Клиническое обследование обязательно дополняется рентгенографией. Она производится в трех проекциях: прямой, боковой и аксиальной. Поперечные переломы лучше всего видны на боковых снимках, тогда как вертикальные переломы, костно-хрящевые переломы, и суставные несоответствия (подвывихи) лучше всего оценивать по рентгенограммам выполненных в аксиальной проекции. Сравнение рентгенограмм с противоположным коленом иногда необходимо для дифференцирования острого перелома от дольчатой коленной чашечки (patella partita), которая является результатом неслияния точек окостенения (обычно верхне-наружная часть надколенника — patella bipartita) и чаще является двусторонней.

Перелом надколенника без смещения.

Перелом надколенника со смещением.

Вертикальный перелом надколенника.

Patella bipartita.

Лечение.

Первая помощь заключается в наложении шины в положении разгибания или небольшого сгибания в коленном суставе, применения льда.

Переломы надколенника со смещением отломков, не превышающим 2-3 мм и минимальной инконгруэнтностью, свидетельствуют о целости разгибательного аппарата и могут лечиться консервативно.
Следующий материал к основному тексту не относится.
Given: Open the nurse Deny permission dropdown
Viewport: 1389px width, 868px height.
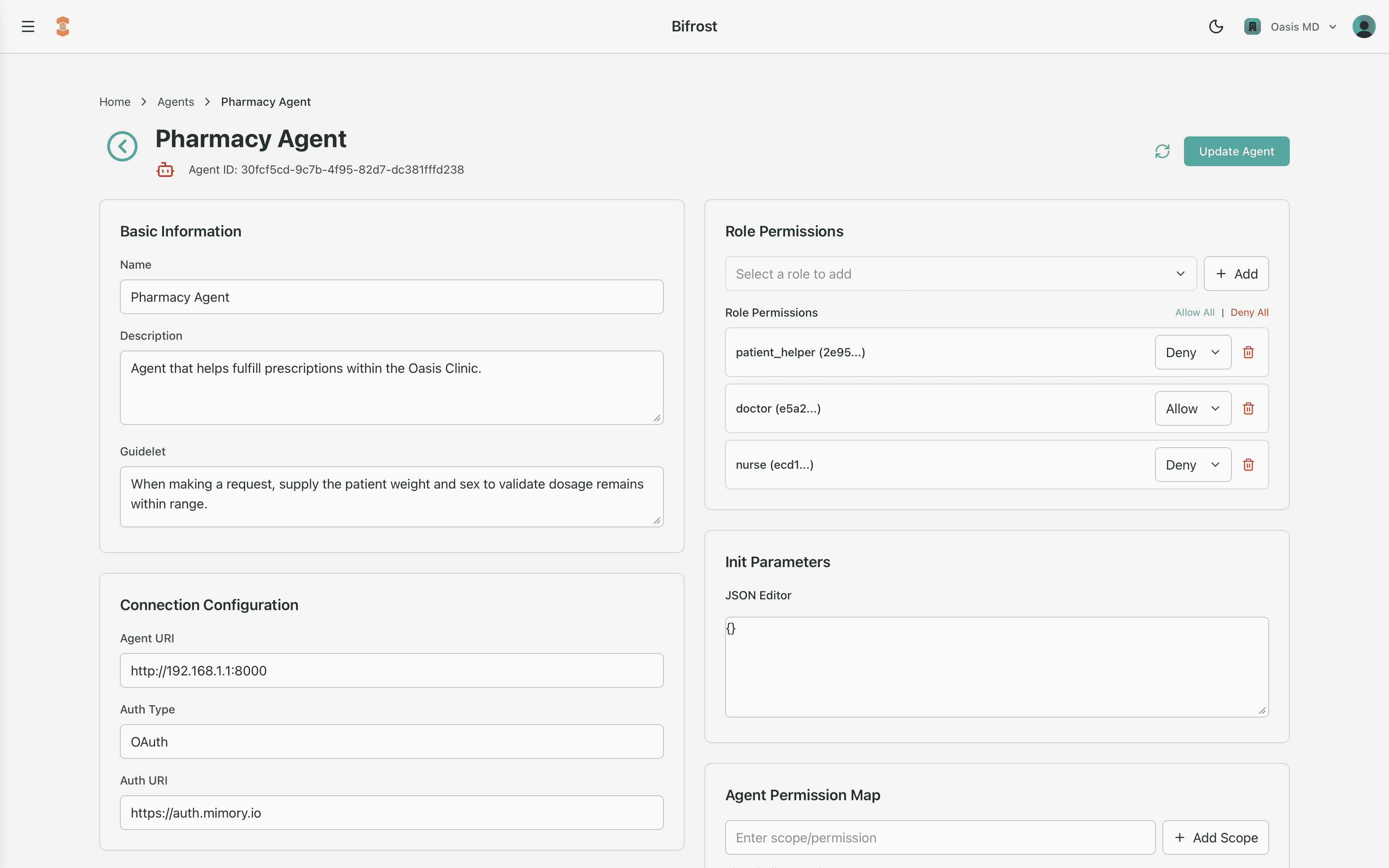Looking at the screenshot, I should tap(1192, 465).
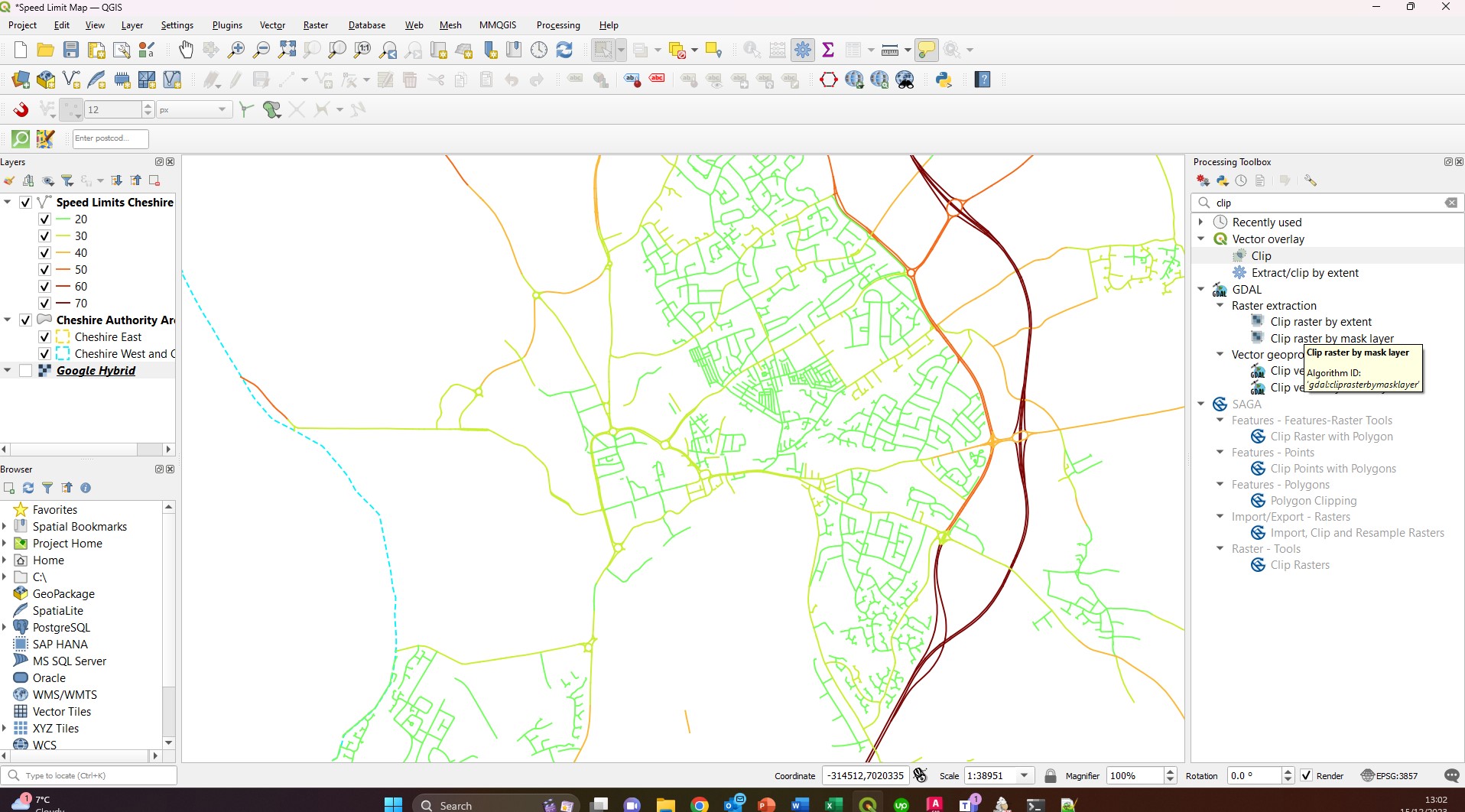Refresh the map canvas
The width and height of the screenshot is (1465, 812).
pos(564,50)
Консервативное лечение состоит из иммобилизации конечности в положении разгибания гипсовой повязкой от лодыжек до паховой складки в течение 4 — 6 недель. Нагружать ногу можно, как только это позволят болевые ощущения.

Переломы со смещением более 3 мм сопровождаются полным разрывом сухожильного растяжения четырехглавой мышцы и острой несостоятельностью разгибательного аппарата. Их лечение заключается в открытой репозиции, восстановлении конгруэнтности и стабильном остеосинтезе, дополненном швом сухожильного растяжения (бокового разгибательного аппарата).

Если состояние кожи, мягких тканей позволяют, то операция должна выполняться немедленно. Отсрочка операции затягивает выздоровление и может негативно сказаться на результатах лечения. Если имеются осаднения и размозжения кожи, то операцию лучше отложить на 7-10 дней, чтобы избежать инфицирования операционной раны.

Мнения относительно оптимальных методов оперативного лечения переломов надколенника расходятся. Принятые методики включают большое количество стягивающих проволочных швов, использование винтов, частичной или тотальной пателлэктомии с выполнением при этом шва либо пластики разгибательного аппарата.

Стягивающие проволочные швы чаще используются при поперечных переломах.

Они также могут использоваться при оскольчатых переломах, если фрагменты достаточно большие, чтобы фиксируя их винтами, преобразовать этот перелом в поперечный.

Используют также методику Вебера — 8-образная проволочная петля в сочетании со спицами Киршнера.

Если частичная пателлэктомия с сохранением большей части надколенника способна привести к хорошим отдаленным результатам лечения, то тотальную пателлэктомию можно производить только в исключительных случаях.

Операция частичной пателлэктомии.

Реабилитация.

В зависимости от степени фиксации отломков надколенника и разгибательного аппарата внешнюю иммобилизацию сустава гипсовыми лонгетами, тутором либо функциональным ортезом осуществляют на срок от нескольких дней до 6 недель.

Главным в реабилитации является лечебная гимнастика. Лечебную гимнастику можно начинать уже на 2 — 3-й день после операции. На первом этапе необходимо научиться владеть весом конечности, для чего тренируют четырехглавую мышцу бедра. Здоровую ногу сгибают в тазобедренном и коленном суставе, опираются ею о кровать, а поврежденную конечность пытаются приподнять над кроватью.

На первых порах достаточно лишь напрягать мышцы. Критерием величины нагрузки является отсутствие болей в области коленного сустава. После того, как больной начинает владеть весом конечности можно разрешить ходьбу с использованием костылей.

Переход к активным движениям в коленном суставе зависит от типа повреждения и прочности фиксации отломков. Конкретные сроки определяет оперировавший врач.

Общий принцип — чем меньше боли, тем больше активность.

Разработке движений помогают тепловые процедуры (парафин, озокерит или просто теплые ванны), массаж.